INSTRUCTIONS TO FOLLOW:
Within the records that follow, find every line containing the string "Green". Copy those lines.

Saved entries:
_ _ _ _
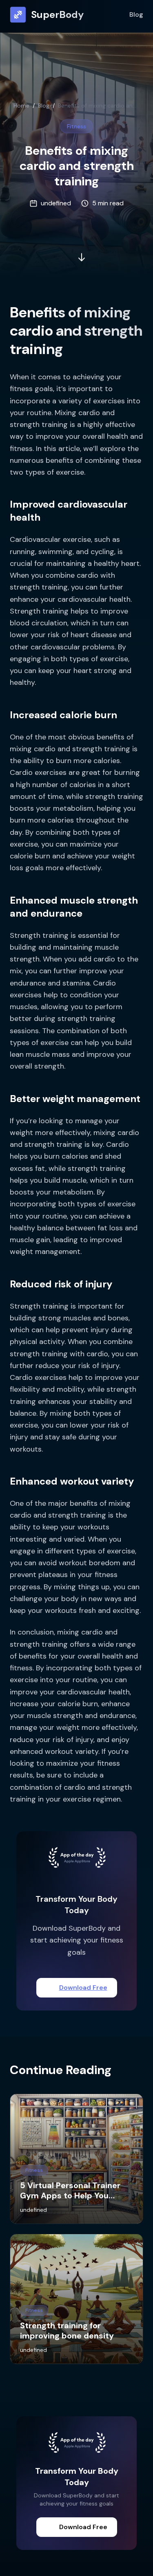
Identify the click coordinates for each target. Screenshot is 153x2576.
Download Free (83, 1987)
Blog (136, 14)
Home (21, 105)
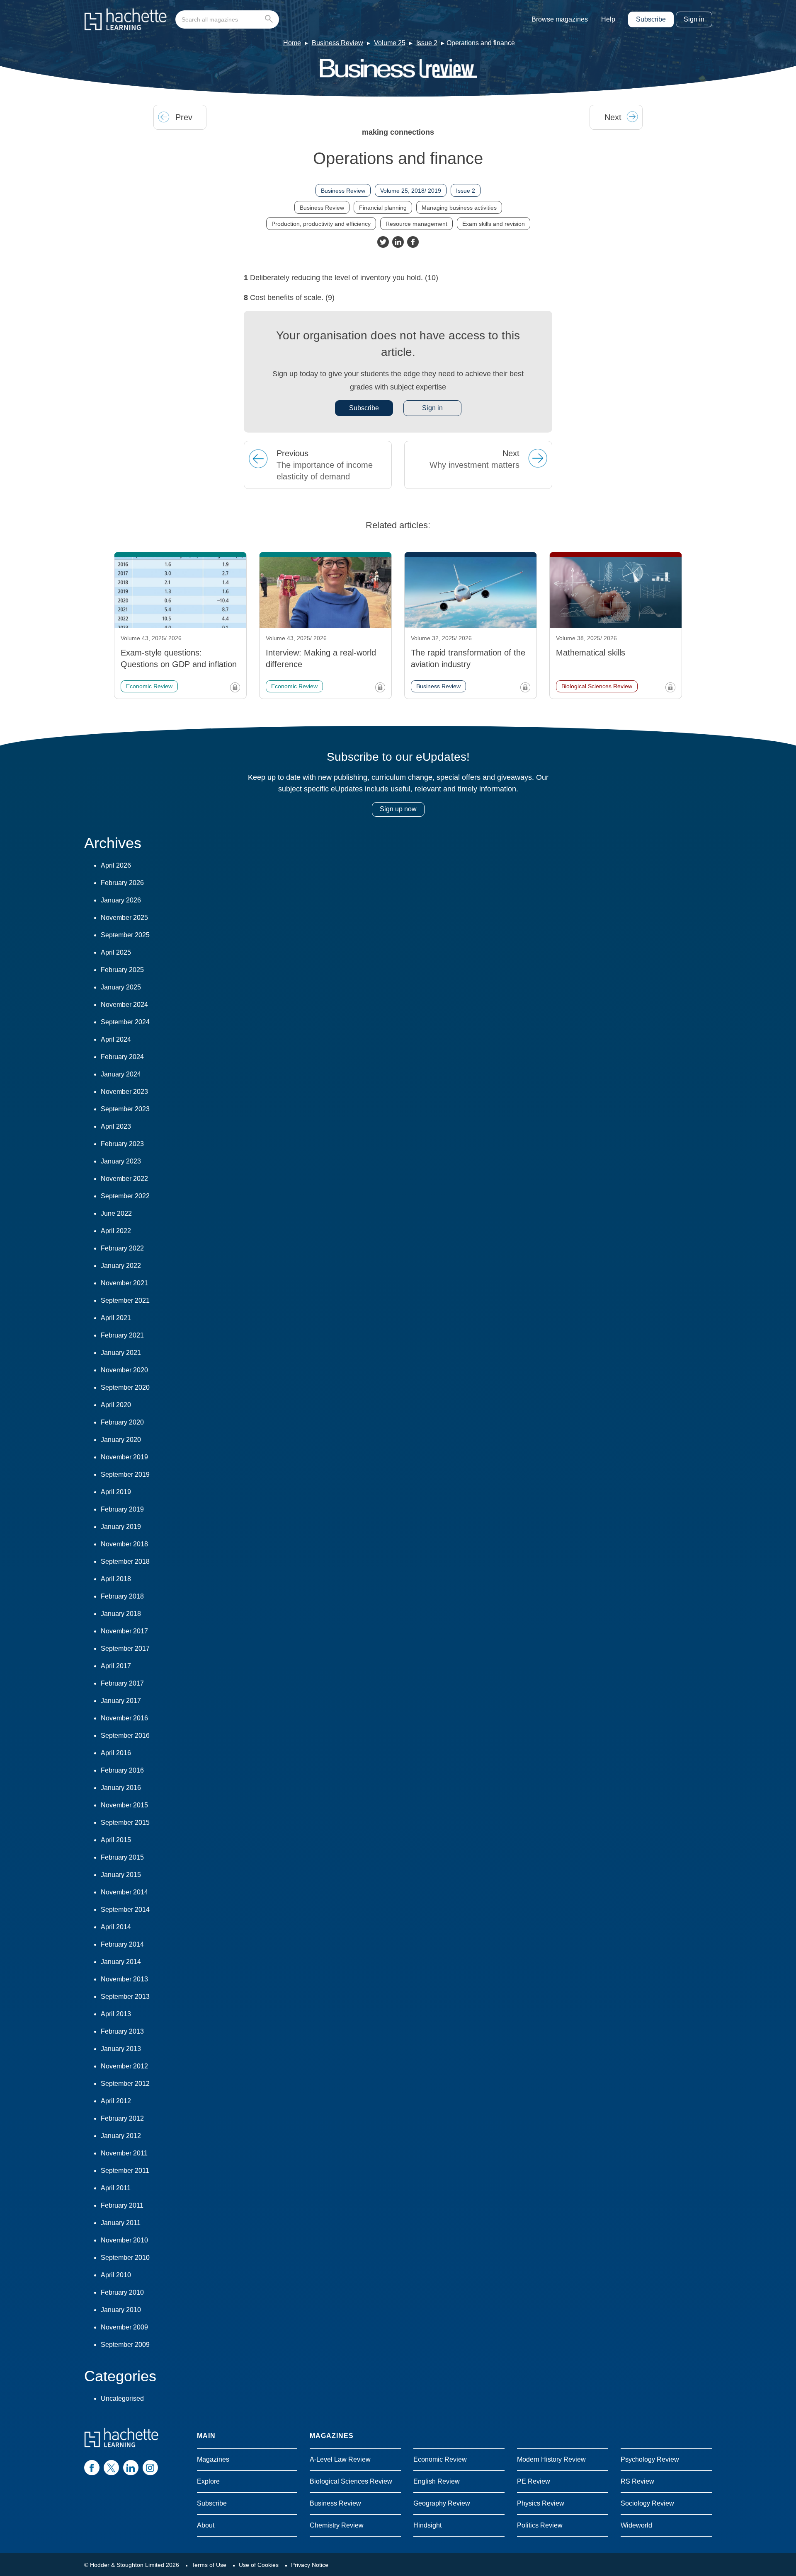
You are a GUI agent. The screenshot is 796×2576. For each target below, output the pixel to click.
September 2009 (125, 2344)
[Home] (125, 19)
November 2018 (124, 1544)
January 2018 (121, 1613)
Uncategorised (122, 2398)
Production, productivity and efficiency (321, 223)
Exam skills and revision (493, 223)
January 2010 (121, 2309)
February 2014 (122, 1944)
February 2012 (122, 2118)
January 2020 (121, 1439)
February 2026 (122, 882)
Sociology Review (647, 2503)
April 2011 (116, 2187)
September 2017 (125, 1648)
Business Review (337, 42)
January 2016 (121, 1787)
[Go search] (270, 19)
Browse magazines (559, 19)
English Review (436, 2481)
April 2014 (116, 1926)
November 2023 (124, 1091)
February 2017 (122, 1683)
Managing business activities (459, 207)
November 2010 (124, 2240)
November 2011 (124, 2153)
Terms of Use (209, 2564)
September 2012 (125, 2083)
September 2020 (125, 1387)
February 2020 (122, 1422)
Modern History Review (551, 2459)
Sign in (694, 19)
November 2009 (124, 2327)
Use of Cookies (259, 2564)
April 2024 (116, 1039)
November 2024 (124, 1004)
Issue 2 (426, 42)
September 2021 (125, 1300)
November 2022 (124, 1178)
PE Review (533, 2481)
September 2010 (125, 2257)
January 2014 (121, 1961)
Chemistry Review (337, 2525)
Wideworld (636, 2525)
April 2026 (116, 865)
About (205, 2525)
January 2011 (121, 2222)
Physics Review (540, 2503)
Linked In (398, 242)
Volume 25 (389, 42)
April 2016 (116, 1752)
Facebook (413, 242)
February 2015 (122, 1857)
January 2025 (121, 987)
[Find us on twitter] (111, 2467)
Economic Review (440, 2459)
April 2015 (116, 1839)
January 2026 (121, 900)
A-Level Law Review (340, 2459)
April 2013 (116, 2013)
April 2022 (116, 1230)
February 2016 (122, 1770)
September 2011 (125, 2170)
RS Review (637, 2481)
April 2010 (116, 2274)
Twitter (383, 242)
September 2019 (125, 1474)
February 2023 (122, 1143)
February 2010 (122, 2292)
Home (292, 42)
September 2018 (125, 1561)
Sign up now (398, 809)
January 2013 (121, 2048)
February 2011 (122, 2205)
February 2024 (122, 1056)
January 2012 (121, 2135)
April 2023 (116, 1126)
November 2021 (124, 1283)
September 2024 (125, 1022)
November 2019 (124, 1457)
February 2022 (122, 1248)
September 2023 (125, 1109)
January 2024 (121, 1074)
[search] (227, 19)
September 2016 (125, 1735)
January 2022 (121, 1265)
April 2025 (116, 952)
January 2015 (121, 1874)
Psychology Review (650, 2459)
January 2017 (121, 1700)
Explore (208, 2481)
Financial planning (383, 207)
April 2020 (116, 1404)
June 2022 (116, 1213)
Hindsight (427, 2525)
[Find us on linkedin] (130, 2467)
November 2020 (124, 1370)
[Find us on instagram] (150, 2467)
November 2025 (124, 917)
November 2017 (124, 1631)
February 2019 (122, 1509)
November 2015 (124, 1805)
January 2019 (121, 1526)
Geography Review (441, 2503)
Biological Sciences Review (351, 2481)
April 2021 (116, 1317)
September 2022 (125, 1196)
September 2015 (125, 1822)
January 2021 (121, 1352)
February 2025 (122, 969)
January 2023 (121, 1161)
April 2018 (116, 1578)
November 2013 (124, 1979)
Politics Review (540, 2525)
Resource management (416, 223)
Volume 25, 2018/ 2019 (410, 190)
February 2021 (122, 1335)
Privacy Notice (309, 2564)
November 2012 (124, 2066)
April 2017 (116, 1665)
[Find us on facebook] (92, 2467)
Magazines (213, 2459)
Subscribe (651, 19)
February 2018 (122, 1596)
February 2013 (122, 2031)
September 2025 (125, 934)
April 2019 (116, 1491)
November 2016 (124, 1718)
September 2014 (125, 1909)
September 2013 (125, 1996)
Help (608, 19)
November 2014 (124, 1892)
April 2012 (116, 2100)
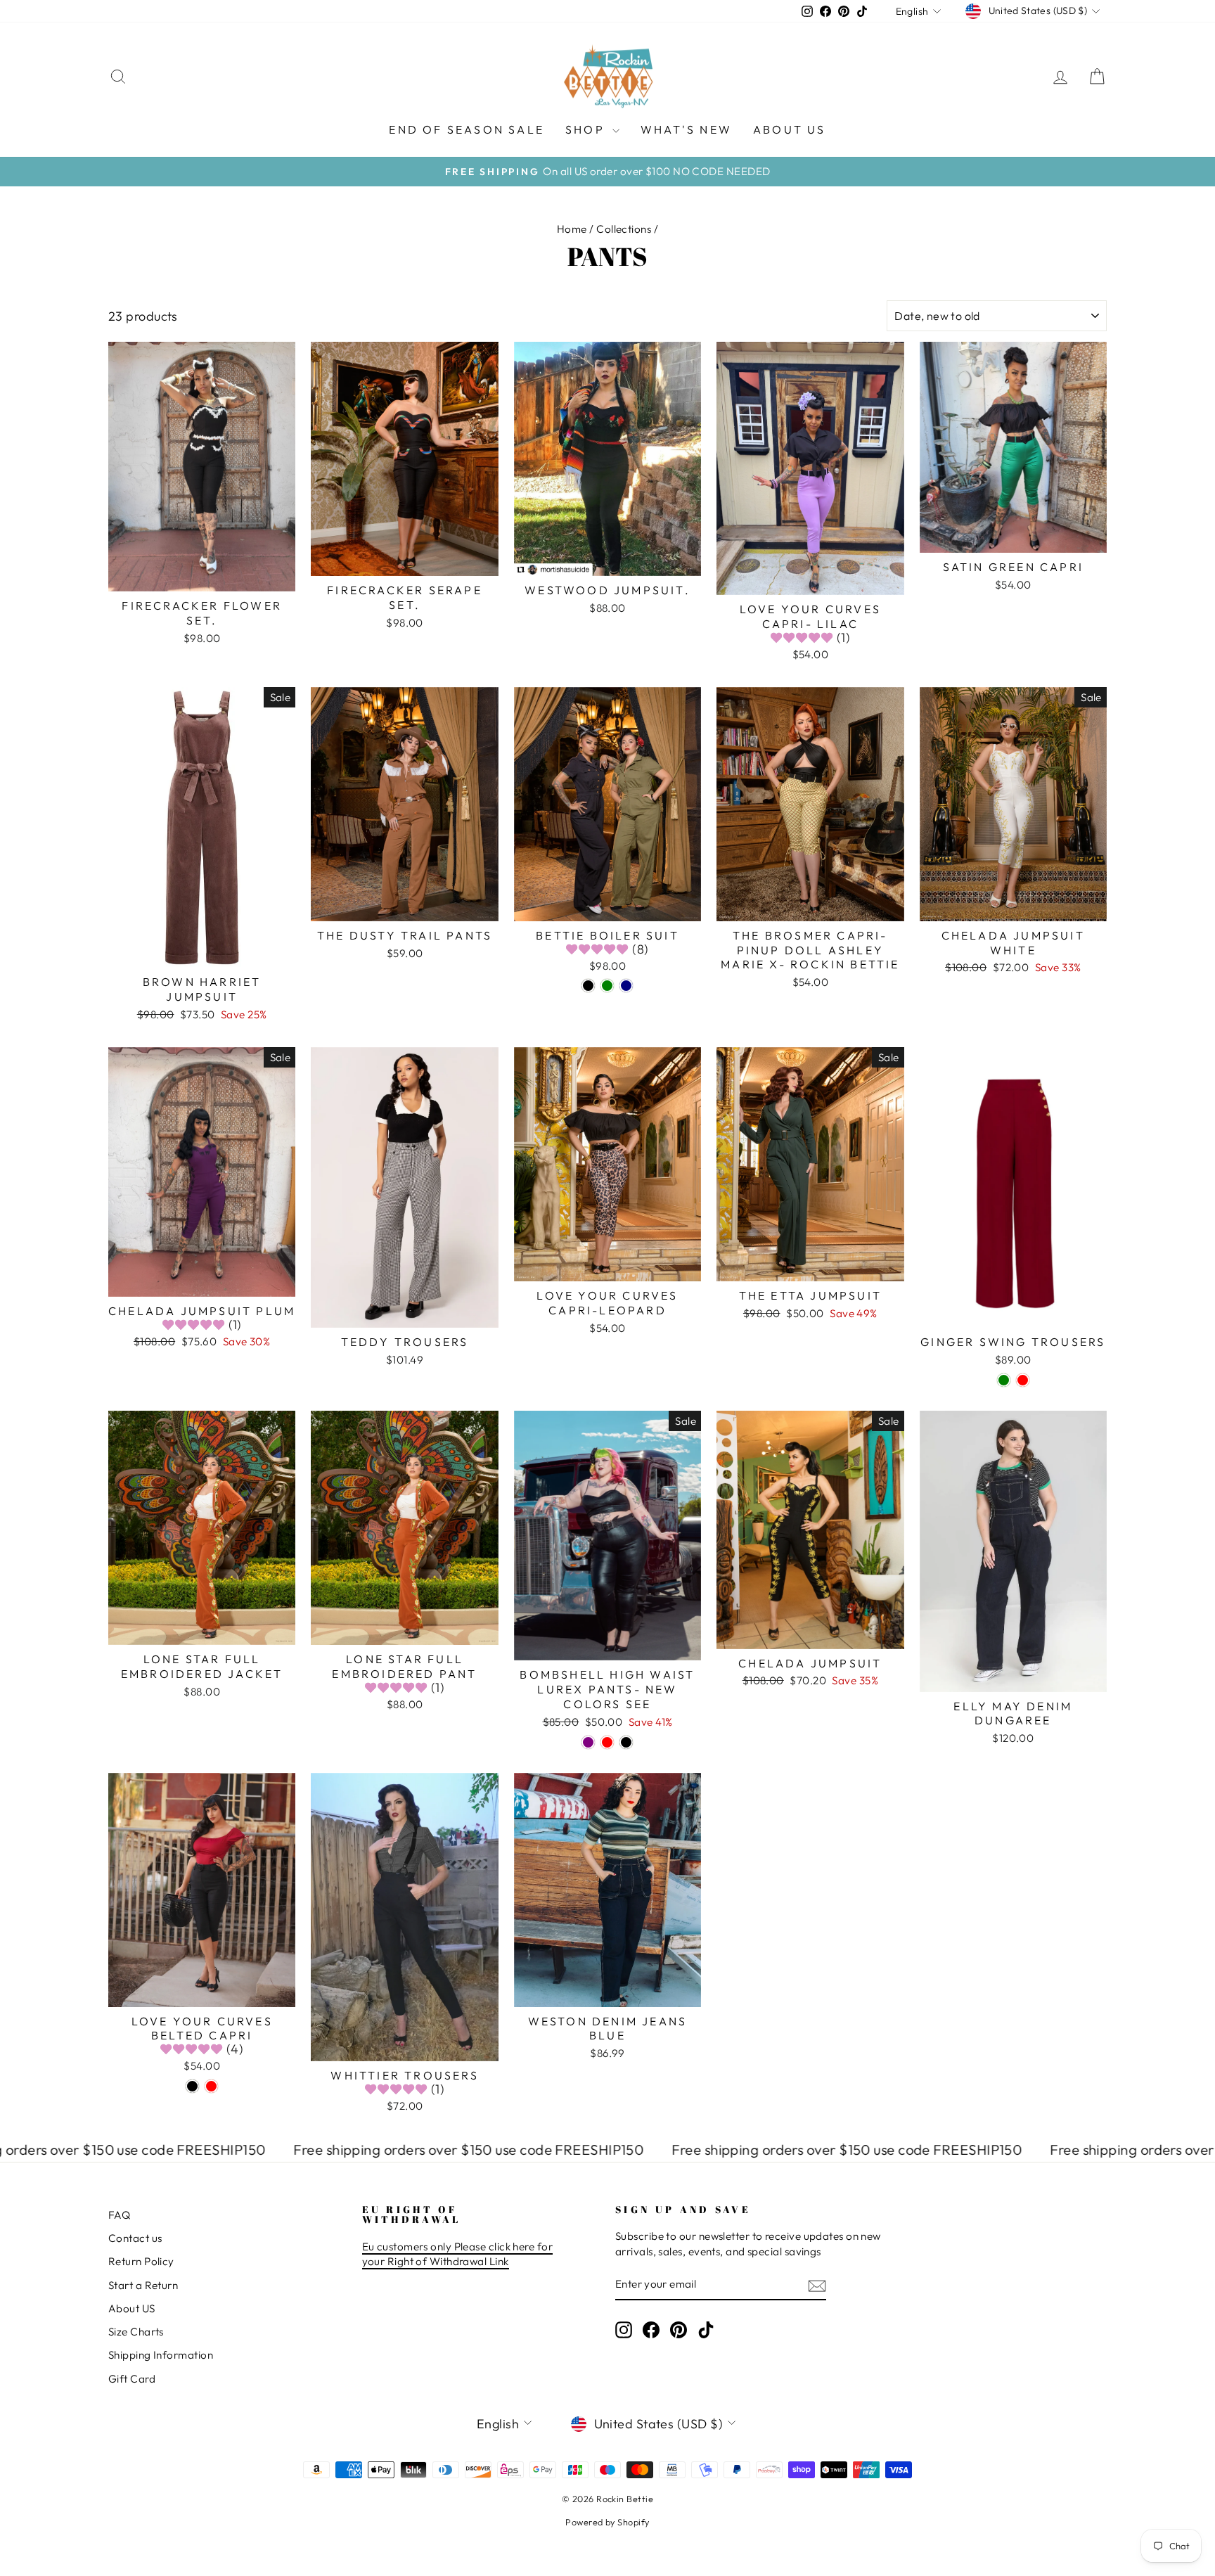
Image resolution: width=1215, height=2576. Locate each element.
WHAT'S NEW (686, 129)
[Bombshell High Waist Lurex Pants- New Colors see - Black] (626, 1742)
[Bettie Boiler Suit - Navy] (626, 985)
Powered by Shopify (607, 2521)
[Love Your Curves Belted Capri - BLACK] (192, 2086)
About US (131, 2308)
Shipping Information (160, 2355)
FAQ (119, 2215)
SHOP (587, 129)
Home (572, 229)
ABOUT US (789, 129)
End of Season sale (466, 129)
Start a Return (143, 2285)
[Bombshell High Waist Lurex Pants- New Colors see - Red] (607, 1742)
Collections (623, 229)
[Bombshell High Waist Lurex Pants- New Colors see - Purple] (588, 1742)
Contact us (135, 2238)
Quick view (202, 575)
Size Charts (136, 2331)
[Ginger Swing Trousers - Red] (1022, 1380)
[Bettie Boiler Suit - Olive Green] (607, 985)
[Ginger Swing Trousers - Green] (1003, 1380)
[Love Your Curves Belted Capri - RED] (211, 2086)
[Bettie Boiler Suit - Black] (588, 985)
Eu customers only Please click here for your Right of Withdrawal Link (457, 2254)
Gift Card (131, 2378)
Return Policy (141, 2261)
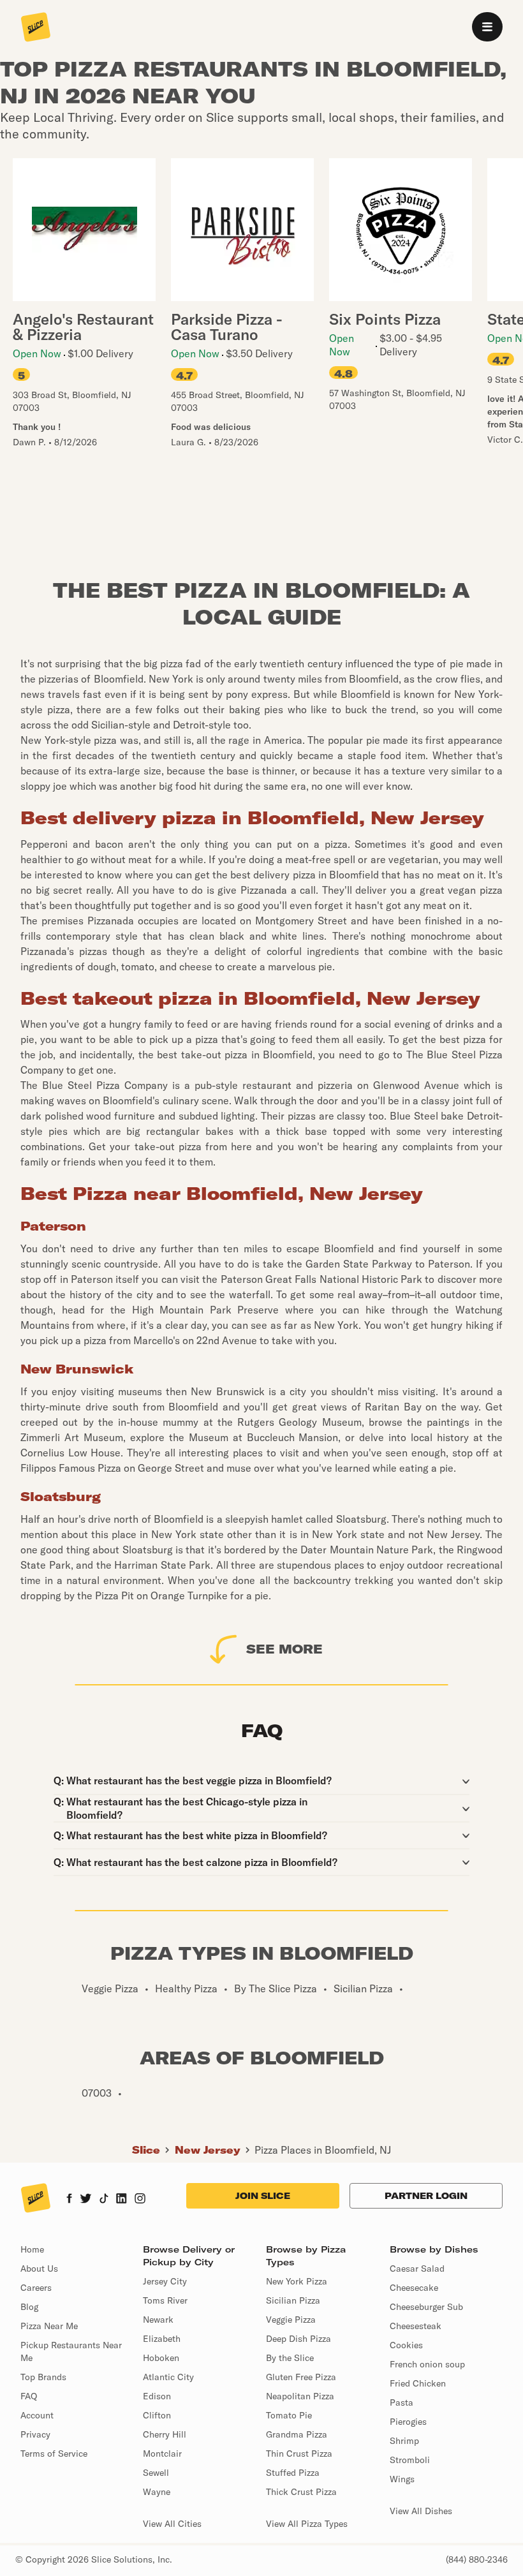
_ _ _ _
SOLUTION:
[Bettie Boiler Suit - Olive Green] (607, 985)
[Ginger Swing Trousers - Green] (1003, 1380)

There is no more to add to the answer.